_Instructions to follow_
What is the number of lines in the data that hold the string "monitor"? Reply with that number only.

_Stored data entries_
____________
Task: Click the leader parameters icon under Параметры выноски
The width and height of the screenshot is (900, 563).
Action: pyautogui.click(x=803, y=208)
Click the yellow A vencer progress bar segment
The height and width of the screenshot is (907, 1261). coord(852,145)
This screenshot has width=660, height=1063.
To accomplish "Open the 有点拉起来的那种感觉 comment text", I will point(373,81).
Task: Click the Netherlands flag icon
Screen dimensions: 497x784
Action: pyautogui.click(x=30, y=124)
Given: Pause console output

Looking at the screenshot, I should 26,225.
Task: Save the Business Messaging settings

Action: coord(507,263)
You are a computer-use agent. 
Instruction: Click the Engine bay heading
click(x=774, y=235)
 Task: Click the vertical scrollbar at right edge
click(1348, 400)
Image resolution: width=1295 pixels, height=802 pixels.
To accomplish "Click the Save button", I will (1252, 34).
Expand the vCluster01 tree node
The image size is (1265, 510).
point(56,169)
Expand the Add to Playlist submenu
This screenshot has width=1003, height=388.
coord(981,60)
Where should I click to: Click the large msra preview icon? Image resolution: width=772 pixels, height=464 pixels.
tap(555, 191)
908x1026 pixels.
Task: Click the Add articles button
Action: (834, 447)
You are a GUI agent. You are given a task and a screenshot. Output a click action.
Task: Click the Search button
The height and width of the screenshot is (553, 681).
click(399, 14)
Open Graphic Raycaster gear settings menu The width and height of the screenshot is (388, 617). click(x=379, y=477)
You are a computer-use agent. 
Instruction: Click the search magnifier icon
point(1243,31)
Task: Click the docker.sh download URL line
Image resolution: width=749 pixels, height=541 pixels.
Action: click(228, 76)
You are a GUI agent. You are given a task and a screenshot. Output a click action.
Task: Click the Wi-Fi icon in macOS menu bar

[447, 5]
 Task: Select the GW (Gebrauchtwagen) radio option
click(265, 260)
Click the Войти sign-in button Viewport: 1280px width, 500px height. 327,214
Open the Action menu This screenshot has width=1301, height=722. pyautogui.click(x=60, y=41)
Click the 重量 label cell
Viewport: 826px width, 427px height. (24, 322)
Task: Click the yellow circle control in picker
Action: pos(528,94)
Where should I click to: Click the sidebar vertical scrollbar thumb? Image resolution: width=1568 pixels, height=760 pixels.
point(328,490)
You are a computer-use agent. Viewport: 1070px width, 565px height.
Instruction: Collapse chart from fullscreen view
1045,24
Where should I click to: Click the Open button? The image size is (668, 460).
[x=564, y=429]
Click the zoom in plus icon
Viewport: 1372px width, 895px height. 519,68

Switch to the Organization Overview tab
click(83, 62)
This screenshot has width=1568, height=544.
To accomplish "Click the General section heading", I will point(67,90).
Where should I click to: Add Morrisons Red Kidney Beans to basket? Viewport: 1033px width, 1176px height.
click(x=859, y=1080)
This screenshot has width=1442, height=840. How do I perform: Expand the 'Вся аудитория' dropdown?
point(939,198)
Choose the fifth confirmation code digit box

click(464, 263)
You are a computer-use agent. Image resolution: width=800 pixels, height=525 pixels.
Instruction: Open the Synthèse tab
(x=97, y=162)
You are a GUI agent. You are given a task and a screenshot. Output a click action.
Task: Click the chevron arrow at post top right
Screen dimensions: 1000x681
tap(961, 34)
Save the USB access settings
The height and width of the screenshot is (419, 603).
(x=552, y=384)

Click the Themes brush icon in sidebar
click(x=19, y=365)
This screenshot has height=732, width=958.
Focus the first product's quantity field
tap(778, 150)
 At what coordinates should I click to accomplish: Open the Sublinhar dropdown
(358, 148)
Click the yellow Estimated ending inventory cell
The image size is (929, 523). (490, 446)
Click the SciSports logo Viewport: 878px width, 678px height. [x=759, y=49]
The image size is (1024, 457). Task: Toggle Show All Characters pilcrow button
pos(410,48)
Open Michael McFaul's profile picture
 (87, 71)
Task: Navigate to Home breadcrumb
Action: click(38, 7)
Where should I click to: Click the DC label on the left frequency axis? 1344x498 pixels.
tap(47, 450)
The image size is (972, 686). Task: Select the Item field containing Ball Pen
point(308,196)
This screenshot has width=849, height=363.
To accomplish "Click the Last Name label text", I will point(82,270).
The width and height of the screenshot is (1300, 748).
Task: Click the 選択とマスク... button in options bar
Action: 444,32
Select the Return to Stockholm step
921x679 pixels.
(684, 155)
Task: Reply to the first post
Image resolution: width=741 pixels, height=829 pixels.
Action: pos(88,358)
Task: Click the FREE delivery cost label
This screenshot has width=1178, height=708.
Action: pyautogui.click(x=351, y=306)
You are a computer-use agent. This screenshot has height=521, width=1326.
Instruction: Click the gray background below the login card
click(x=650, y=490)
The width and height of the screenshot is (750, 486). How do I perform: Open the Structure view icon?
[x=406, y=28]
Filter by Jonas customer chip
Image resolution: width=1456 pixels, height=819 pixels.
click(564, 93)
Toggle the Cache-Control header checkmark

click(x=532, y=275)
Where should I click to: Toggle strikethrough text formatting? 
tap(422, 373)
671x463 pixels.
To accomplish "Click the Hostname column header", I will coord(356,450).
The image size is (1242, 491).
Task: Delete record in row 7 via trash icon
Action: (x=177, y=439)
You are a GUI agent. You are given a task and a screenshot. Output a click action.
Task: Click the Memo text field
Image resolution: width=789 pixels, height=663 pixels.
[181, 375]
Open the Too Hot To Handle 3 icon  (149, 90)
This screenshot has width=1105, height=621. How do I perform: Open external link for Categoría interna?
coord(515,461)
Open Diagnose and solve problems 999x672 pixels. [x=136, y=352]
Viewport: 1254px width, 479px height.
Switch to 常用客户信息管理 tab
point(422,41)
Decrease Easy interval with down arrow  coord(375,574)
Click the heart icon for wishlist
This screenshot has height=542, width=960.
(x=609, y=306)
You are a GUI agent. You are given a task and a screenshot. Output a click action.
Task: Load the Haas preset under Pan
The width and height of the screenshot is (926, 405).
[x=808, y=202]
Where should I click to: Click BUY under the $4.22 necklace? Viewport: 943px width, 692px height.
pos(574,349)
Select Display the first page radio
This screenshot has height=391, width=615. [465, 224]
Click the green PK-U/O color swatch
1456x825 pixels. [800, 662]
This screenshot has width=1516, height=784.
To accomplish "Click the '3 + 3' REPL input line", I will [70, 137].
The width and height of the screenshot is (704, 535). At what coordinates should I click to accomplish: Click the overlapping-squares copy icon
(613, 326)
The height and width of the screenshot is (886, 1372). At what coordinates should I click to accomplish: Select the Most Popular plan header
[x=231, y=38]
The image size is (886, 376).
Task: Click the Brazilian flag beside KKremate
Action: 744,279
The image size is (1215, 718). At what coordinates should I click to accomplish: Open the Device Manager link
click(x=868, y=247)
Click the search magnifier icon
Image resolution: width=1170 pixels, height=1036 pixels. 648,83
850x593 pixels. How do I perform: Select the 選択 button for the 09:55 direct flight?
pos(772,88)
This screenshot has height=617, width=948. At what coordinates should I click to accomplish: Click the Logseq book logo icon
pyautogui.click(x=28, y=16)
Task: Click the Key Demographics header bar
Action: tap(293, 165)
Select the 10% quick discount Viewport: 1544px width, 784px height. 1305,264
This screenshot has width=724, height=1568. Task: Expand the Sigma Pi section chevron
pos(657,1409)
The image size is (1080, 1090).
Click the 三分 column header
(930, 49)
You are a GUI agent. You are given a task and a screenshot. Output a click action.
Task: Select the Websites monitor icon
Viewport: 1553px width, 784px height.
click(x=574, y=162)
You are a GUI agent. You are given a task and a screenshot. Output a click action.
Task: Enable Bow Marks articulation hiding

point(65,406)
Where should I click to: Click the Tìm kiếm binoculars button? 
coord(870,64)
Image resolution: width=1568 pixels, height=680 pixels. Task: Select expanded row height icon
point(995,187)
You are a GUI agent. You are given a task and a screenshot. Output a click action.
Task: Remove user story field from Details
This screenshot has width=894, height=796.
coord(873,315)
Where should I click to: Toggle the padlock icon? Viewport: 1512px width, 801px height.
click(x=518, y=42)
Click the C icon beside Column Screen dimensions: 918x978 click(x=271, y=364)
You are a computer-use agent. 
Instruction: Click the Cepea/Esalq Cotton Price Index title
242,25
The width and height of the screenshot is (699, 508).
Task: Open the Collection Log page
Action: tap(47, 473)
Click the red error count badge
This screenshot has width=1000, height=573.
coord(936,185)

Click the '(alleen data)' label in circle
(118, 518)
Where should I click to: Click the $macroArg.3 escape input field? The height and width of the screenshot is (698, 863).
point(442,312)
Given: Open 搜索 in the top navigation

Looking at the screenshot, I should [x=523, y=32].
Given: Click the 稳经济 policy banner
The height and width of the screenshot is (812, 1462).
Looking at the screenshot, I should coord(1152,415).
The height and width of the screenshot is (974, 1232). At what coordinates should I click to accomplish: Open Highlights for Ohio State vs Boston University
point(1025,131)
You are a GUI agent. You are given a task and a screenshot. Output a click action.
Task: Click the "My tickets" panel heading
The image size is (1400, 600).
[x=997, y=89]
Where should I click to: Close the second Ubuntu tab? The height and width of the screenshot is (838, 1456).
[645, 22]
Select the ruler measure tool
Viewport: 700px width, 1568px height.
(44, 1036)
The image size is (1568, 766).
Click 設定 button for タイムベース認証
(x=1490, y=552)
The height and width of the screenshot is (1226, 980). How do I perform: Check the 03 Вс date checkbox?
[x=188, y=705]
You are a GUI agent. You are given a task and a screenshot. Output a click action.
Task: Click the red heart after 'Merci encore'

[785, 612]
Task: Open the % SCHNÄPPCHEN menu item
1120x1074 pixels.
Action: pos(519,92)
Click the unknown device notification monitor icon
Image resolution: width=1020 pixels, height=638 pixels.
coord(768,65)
____________
_Answer_
2